Ecological regime shifts weaken sedimentary carbon sequestration in shallow Lake liangzi

[Geoengineering News]

https://www.sciencedirect.com/science/article/pii/S0043135425020767

Authors: Jinglin Hou, Qi Lin, Jiasheng Zhang, Shixin Huang, Yuan Jin, Yanhua Wang, Haibo He, Pierre Taillardat, David Taylor, Ke Zhang, Michael E. Meadows

17 December 2025

Highlights

•A multi-proxy approach revealed long-term transformations in OC sources and molecular composition.

•Eutrophication-driven ecological shifts in shallow lakes reduced OC burial capacity.

•Shallow lake OC sinks are vulnerable to multiple anthropogenic forcings.

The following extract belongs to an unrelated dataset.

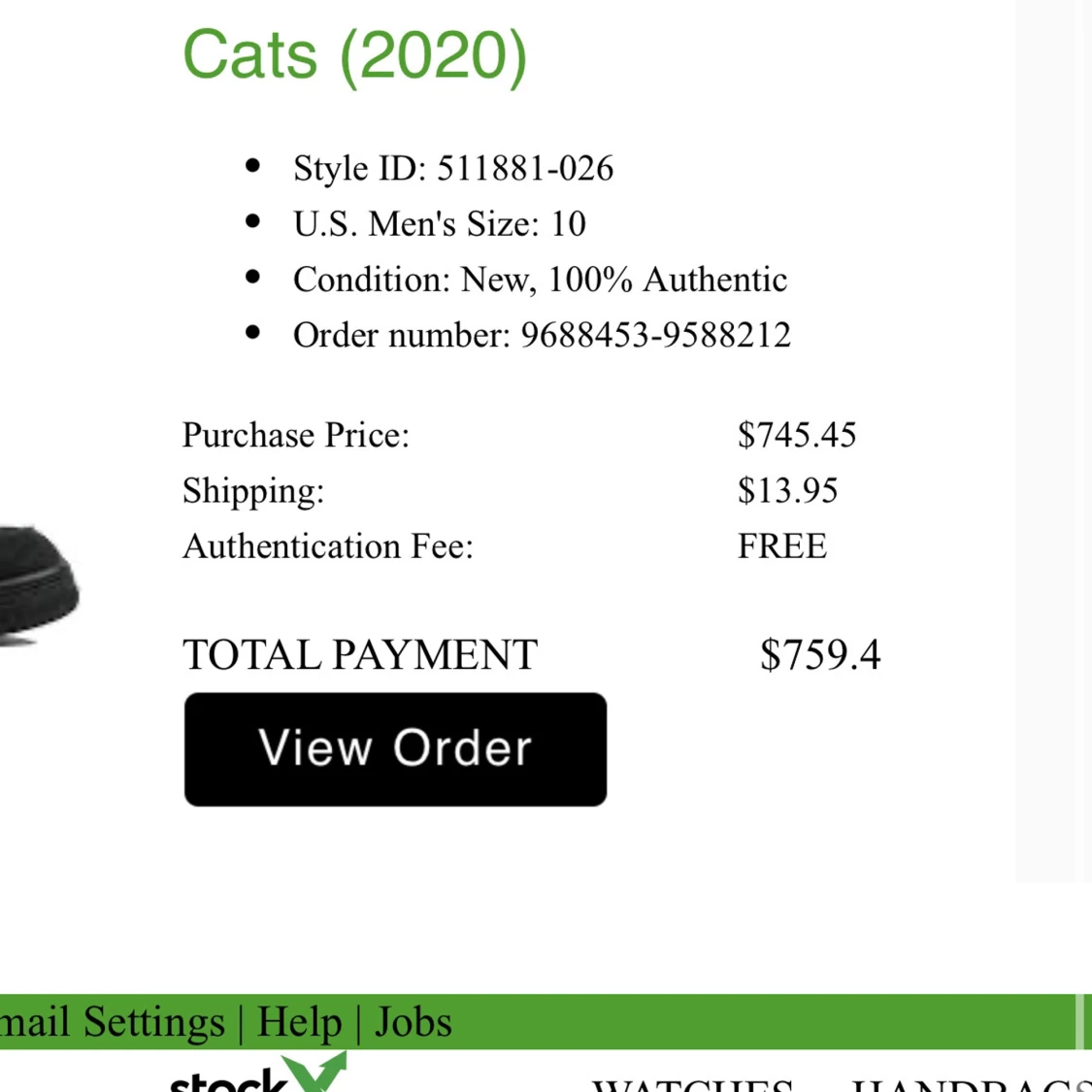Click the Condition: New, 100% Authentic bullet
Viewport: 1092px width, 1092px height.
[540, 279]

•Effective nutrient control is essential to sustain sediment OC burial in shallow eutrophic lakes.

Abstract

Lakes, though covering a minor fraction of Earth’s land surface, are disproportionately important in global carbon cycling and greenhouse gas emissions. Yet how the capacity of sedimentary carbon burial responds to ecological regime shifts remains poorly understood. Here, we reconstruct two centuries of organic carbon (OC) dynamics in Lake Liangzi, a large shallow lake in the middle Yangtze basin, by integrating sediment OC burial rates, stable carbon isotope-based source apportionment (MixSIAR), fluorescence characterization of dissolved organic matter (DOM) using EEM-PARAFAC, and molecular-level analysis using FT-ICR MS. We identify two major ecological transitions. The first, in the 1960s, corresponds to land-use intensification and nutrient enrichment, with sedimentary evidence indicating a shift from a low-productivity state typical of oligotrophic, shallow waters to a high-productivity, macrophyte-algae co-dominated system. The second, since the 2000s, reflects a further ecological shift toward the predominance of phytoplankton and associated enhanced algal-derived inputs and increased humic-like DOM. We reveal that eutrophication-driven shifts from macrophyte-algae coexistence to algal dominance increase labile carbon supply but reduce burial capacity due to intensified microbial mineralization and weakened mineral-associated protection under anoxia. This reduced burial capacity not only weakens long-term carbon sequestration but also potentially enhances greenhouse gas emissions from sediments. These findings indicate that eutrophication-driven ecological shifts fundamentally alter the source composition and diagenetic stability of sedimentary organic matter, diminishing the long-term carbon sequestration capacity of shallow lakes. Effective management should therefore integrate nutrient reduction, hydrological restoration, and ecosystem feedbacks to sustain lacustrine carbon sinks under accelerating environmental change.

Source: ScienceDirect